The genetic basis of autosomal recessive mental retardation (ARMR) is extremely heterogeneous, and there is reason to suspect that the number of underlying gene defects may well go beyond 1,000. To date, however, only less than 10 genes have been implicated in non-specific/non-syndromic ARMR (NS-ARMR). As part of an ongoing systematic study aiming to identify further ARMR genes, we investigated a consanguineous family with three patients with NS-ARMR. By linkage analysis and subsequent mutation screening we identified a novel nonsense mutation (c.163C > T [p.Q55X]) in the second exon of the TUSC3 gene. This is the third MR causing defect in TUSC3 to be described and the second independent mutation in this gene in a cohort of more than 200 ARMR families from the Iranian population. This argues for a more prominent role of TUSC3 in the etiology of this genetically heterogeneous disorder as compared to most of the other so far identified ARMR genes.

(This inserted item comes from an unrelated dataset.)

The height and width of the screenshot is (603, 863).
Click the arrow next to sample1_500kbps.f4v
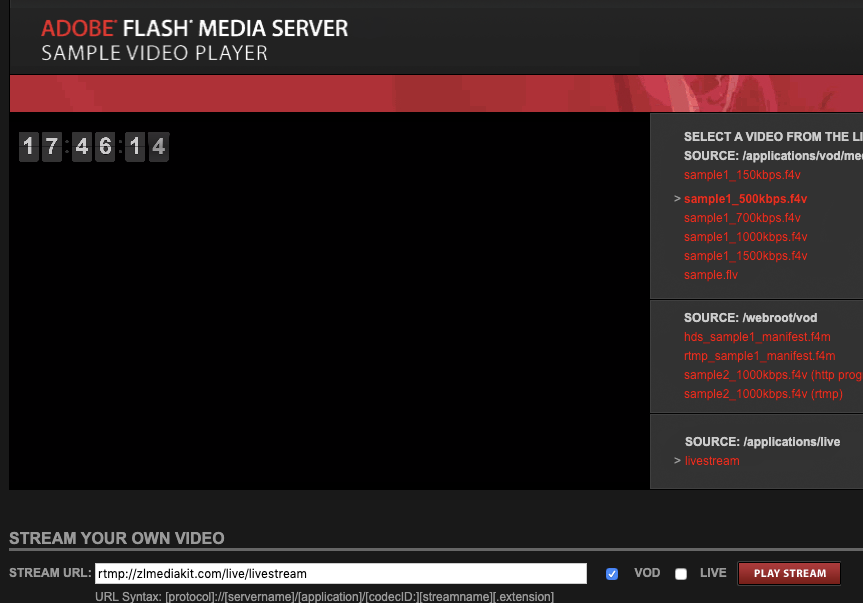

常染色体隐性智力障碍(ARMR)的遗传基础极其多样化,有理由怀疑潜在的基因缺陷数量可能远远超过 1000 个。然而,迄今为止,只有不到 10 个基因与非特异性/非综合征性 ARMR(NS-ARMR)有关。作为正在进行的旨在鉴定更多 ARMR 基因的系统研究的一部分,我们调查了一个患有 NS-ARMR 的近亲家庭。通过连锁分析和随后的突变筛查,我们在 TUSC3 基因的第二个外显子中发现了一个新的无义突变(c.163C>T [p.Q55X])。这是 TUSC3 中第三个导致智力障碍的缺陷,也是在来自伊朗人群的 200 多个 ARMR 家族的队列中发现的第二个独立突变。这表明与迄今为止鉴定的大多数其他 ARMR 基因相比,TUSC3 在这种遗传异质性疾病的发病机制中发挥着更为重要的作用。